▶ _What to work on_: List each line of the data in which the string "target" appears.

(Beginning of Provided data)

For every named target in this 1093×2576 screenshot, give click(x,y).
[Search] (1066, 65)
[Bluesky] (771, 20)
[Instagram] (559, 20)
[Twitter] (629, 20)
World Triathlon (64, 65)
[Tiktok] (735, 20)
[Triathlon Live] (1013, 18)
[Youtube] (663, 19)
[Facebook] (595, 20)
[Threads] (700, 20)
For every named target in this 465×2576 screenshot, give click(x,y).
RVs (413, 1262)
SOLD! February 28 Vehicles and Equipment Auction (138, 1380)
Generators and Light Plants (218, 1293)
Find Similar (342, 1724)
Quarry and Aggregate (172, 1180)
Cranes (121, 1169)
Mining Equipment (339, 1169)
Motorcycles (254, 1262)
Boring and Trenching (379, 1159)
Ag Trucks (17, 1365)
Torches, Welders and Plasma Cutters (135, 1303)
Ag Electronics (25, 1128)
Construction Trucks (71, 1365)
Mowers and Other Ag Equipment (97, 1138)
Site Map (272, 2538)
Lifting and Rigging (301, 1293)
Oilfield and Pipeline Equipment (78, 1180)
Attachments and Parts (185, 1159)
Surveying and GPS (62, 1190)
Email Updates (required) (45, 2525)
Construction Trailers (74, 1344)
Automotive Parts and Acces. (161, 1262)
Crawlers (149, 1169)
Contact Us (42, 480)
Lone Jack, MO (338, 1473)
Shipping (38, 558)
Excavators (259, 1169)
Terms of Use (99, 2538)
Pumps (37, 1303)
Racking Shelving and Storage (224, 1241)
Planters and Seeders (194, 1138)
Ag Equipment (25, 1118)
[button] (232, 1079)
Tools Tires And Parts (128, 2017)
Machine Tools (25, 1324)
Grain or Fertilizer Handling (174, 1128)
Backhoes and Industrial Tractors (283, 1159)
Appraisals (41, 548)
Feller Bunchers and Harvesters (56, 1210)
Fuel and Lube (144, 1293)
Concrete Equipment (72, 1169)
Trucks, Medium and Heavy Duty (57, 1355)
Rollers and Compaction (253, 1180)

(End of Provided data)

▶ _Solved exercise_:
For every named target in this 1093×2576 screenshot, give click(x,y).
For every named target in this 465×2576 screenshot, give click(x,y).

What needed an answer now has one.